13 Sciatica Stretches You Should Try Right Now

The sciatic nerve is the longest in the body. It runs from the lower back through your hips, buttocks, and each leg. When something compresses or irritates the sciatic nerve, it can cause a sharp pain that radiates from your lower back to your buttocks and legs. Sciatica is a condition that can cause pain in your lower back and legs. The pain is caused by compression or irritation of the sciatic nerve. Sciatica can make it difficult to walk or stand for long periods.

Sciatica can be caused by various things, including spinal stenosis, pregnancy, slipped discs, and Piriformis Syndrome. There are several risk factors for developing sciatica. People over age 50 are more likely to develop sciatica due to wear-and-tear on their bodies from years of use. 

Excess weight strains the spine and muscles and increases inflammation throughout the body, which can lead to sciatic nerve compression. In addition, people with diabetes with abnormally high blood sugar may develop damaged nerves, including the sciatic nerve, resulting in inflammation.

Treatment options include over-the-counter medication, ice or heat therapy, physical therapy, and surgery. In most cases, sciatica will improve with time and does not require surgery. However, some people may benefit from stretching routines combined with conventional therapy.

Sitting Glute Stretch

The most common symptom of sciatica is pain that radiates from the lower back down the leg. This pain can range from mild to severe, making performing even the simplest tasks difficult. While there are many treatments for sciatica, the sitting glute stretch is the most effective.

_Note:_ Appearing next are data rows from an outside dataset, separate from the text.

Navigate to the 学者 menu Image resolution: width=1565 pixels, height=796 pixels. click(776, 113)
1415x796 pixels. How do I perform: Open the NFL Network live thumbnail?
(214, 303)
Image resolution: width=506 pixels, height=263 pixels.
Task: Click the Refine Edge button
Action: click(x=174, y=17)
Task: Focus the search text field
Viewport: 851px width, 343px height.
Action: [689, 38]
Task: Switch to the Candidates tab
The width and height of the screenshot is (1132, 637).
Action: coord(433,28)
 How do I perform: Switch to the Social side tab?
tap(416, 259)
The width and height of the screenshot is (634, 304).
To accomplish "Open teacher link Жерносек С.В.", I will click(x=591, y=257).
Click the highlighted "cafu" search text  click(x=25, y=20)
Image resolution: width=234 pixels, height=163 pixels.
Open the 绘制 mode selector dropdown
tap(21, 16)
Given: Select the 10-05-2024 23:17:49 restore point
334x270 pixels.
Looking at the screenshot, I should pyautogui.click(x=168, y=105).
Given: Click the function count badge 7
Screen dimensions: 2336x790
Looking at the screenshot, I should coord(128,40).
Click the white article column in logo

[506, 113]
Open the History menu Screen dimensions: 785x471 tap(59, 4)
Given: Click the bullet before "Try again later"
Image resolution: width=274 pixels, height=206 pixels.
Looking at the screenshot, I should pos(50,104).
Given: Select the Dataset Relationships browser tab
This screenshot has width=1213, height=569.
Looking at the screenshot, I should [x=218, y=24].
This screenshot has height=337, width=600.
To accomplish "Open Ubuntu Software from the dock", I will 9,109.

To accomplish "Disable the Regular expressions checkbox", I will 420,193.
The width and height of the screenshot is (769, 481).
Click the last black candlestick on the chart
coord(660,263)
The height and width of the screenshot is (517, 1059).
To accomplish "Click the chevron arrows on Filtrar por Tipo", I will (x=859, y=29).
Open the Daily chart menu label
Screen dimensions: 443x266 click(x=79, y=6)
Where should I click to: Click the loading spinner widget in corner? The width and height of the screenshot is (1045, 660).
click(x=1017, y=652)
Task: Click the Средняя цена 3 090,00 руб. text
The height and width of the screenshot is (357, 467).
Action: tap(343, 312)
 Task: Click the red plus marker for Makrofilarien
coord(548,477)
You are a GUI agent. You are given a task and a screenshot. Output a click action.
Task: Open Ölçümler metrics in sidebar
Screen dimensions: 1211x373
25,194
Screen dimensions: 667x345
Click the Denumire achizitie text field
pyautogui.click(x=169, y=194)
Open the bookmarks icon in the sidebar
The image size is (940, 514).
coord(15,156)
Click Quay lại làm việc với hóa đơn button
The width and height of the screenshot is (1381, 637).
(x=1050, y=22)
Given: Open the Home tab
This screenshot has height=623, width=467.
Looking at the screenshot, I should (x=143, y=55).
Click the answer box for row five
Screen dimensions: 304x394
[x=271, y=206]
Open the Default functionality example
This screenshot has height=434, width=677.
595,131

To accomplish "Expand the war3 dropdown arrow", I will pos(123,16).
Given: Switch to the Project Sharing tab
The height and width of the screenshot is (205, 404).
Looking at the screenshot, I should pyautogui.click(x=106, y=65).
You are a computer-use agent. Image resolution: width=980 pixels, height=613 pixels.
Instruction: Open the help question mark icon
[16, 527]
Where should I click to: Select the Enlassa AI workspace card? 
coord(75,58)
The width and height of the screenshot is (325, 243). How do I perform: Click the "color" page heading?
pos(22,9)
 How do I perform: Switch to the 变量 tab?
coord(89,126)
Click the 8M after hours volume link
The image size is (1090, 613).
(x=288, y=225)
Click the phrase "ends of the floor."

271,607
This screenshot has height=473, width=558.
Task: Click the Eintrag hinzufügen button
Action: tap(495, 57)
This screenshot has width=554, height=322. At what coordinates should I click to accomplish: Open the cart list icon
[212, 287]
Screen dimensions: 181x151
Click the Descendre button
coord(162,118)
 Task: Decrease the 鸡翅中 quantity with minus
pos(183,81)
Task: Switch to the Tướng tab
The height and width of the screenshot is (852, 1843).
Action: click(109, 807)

The sitting glute stretch is a simple exercise that can be done anywhere, at any time. All you need is a chair or other stable surface on which to sit. To perform the stretch, follow these steps. First, sit on the edge of the chair with your feet flat on the ground, and your knees bent at 90-degree angles. Next, place your hands on your hips and rotate your torso to one side so that your opposite hand rests on the back of the chair. Next, gently lean forward until you feel a stretch in the glutes and hamstrings. Hold this position for 30 seconds before repeating it on the other side. Repeat this stretch three to five times a day for the best results.